Over the coming weeks, Bristows will be posting a series of articles looking at the value in data – different types of ‘value’, some monetary, some not, and different types of ‘data’ – and by no means only ‘personal data’, though this is certainly an important category. In our series, we’ll be trying to stay as broad and consider as many different aspects as possible.

What do we mean by ‘value’?

Even the concept of ‘value’ takes many forms, depending on the context. Take, for example, the work of the Zoological Society of London and its partnering with Google’s Cloud AutoML platform on a project to protect wild animals. By applying novel machine learning techniques to an existing ZSL data set, consisting of images automatically captured by camera traps in the wild, a picture of animal movement was developed, enabling conservation plans to be based on up-to-date migration information. Clearly, the data set enabling this work is valuable, but how should one ‘value’ trying to preserve an endangered species? In monetary terms, perhaps it could be based on the cost savings from being able to target interventions more effectively, perhaps. In non-monetary and environmental terms, however, which may be the better way to look at it, perhaps the value could be priceless.

The importance of context 

Research provides further examples of the importance of context to valuing data. Think for a moment of the enormous potential value ‘locked up’ in several of the large public sector data sets, say, those of the NHS or those produced as a byproduct of our transport ecosystem. Using this data for public good can raise some of the hardest questions regarding valuation, and it’s often necessary to include ethical and societal considerations in the mix too, as well as considerations of efficiency and cost effectiveness. Sometimes, even the same data used for the same purpose can attract different valuations, depending on the context and whose hands the data is in. Health data used by the public sector for therapeutic and research purposes may be valued differently to the same data in the private sector, where further opportunities to exploit the data commercially may also exist.

What does ‘data’ mean? 

We will consider this too, using various examples. At a high level though, we’re taking it to mean information recorded in any form about almost anything; personal data, of course, but also data about machines, companies, buildings, almost anything, including metadata (data about data) and inferred data (data produced by analysing other data). With so much computing power and storage capability available these days at relatively low cost, the scope of data that’s of interest has grown too, with the prevailing attitude sometimes becoming: surely there must be value in there somewhere, often leading to an approach of collecting everything ‘just in case’ and seeing what insights can be found later.

Monetising data

Where a monetary approach to valuing data is appropriate, the factors to be considered are fairly well-understood, though not always easy to apply. How ‘unique’ or ‘exclusive’ is the data in question. Is it easily recreated and at what cost? How current is the data? Does its value also depend on how up to date it is? Data can have a short shelf-life too as is often the case with, say, real-time stock market information. What can the data be used for? Are there restrictions on its utility, either legally (e.g. a licence or other contractual restrictions) or practically, for example, as a result of limitations in its accuracy. There are many other factors too.
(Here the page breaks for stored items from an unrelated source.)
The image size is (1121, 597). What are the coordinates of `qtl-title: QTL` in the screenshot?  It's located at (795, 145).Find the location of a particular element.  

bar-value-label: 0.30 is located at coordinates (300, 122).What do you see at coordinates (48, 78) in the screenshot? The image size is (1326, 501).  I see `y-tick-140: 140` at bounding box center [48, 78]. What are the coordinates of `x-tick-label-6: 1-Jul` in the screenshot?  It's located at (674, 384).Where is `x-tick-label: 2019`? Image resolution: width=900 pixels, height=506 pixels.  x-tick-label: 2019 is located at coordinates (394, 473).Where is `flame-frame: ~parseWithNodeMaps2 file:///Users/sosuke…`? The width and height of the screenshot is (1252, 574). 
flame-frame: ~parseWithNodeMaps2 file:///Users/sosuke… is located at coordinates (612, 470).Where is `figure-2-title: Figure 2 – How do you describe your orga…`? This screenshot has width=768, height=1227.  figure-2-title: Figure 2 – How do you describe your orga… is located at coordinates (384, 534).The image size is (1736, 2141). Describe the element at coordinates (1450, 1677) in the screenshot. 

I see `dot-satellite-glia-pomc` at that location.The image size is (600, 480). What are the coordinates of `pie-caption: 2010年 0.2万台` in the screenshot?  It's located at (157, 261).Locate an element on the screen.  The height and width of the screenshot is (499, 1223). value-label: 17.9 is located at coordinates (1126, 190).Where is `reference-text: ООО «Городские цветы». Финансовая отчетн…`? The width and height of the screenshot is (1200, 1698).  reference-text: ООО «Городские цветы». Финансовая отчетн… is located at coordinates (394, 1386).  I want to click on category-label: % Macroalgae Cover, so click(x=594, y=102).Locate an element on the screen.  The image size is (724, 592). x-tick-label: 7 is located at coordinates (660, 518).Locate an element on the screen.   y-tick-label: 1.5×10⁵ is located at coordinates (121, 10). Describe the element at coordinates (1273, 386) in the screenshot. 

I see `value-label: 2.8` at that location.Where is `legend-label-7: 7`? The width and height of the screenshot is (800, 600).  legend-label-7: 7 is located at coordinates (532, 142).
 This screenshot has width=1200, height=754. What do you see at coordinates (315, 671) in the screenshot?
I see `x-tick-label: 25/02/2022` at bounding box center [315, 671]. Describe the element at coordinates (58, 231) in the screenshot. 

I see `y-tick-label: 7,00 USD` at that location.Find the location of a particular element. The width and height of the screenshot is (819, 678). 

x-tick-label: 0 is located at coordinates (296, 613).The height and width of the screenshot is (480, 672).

Legal considerations that could impact the value in data

And just as several factors can contribute to value, many can reduce the value in data too. Of particular interest to us as lawyers are those that arise from regulatory or other legal considerations. Data privacy laws, competition laws, export control requirements may all impact the value in data. This could be by imposing specific restrictions on its use (e.g. data privacy) or impacting a company’s market power and the way it may use or share data (e.g. competition law). On top of this, there’s the possibility of contractual or licence restrictions, confidentiality obligations and intellectual property issues. In short, anything that can impact data utility or exclusivity can impact its value. At their most extreme, regulatory requirements, and the potential for liability arising from data (e.g. for non-compliance with regulatory obligations), can even turn data from a valuable asset into a toxic asset, where the more data that is held, the greater the potential liability.

By the end of this series, we hope you share our view that, while there are many things to think about, the legal challenges are not only interesting but set to become more important, particularly as the importance of data continues to grow in almost every sector of the economy.